### Instructions to follow:
Would you extract the whole listing below and retype it exactly?

### Exercise material:
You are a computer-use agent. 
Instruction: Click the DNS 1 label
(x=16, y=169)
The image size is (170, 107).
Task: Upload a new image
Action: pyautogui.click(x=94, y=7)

### Output below:
You are a computer-use agent. 
Instruction: Click the DNS 1 label
(x=16, y=169)
The image size is (170, 107).
Task: Upload a new image
Action: pyautogui.click(x=94, y=7)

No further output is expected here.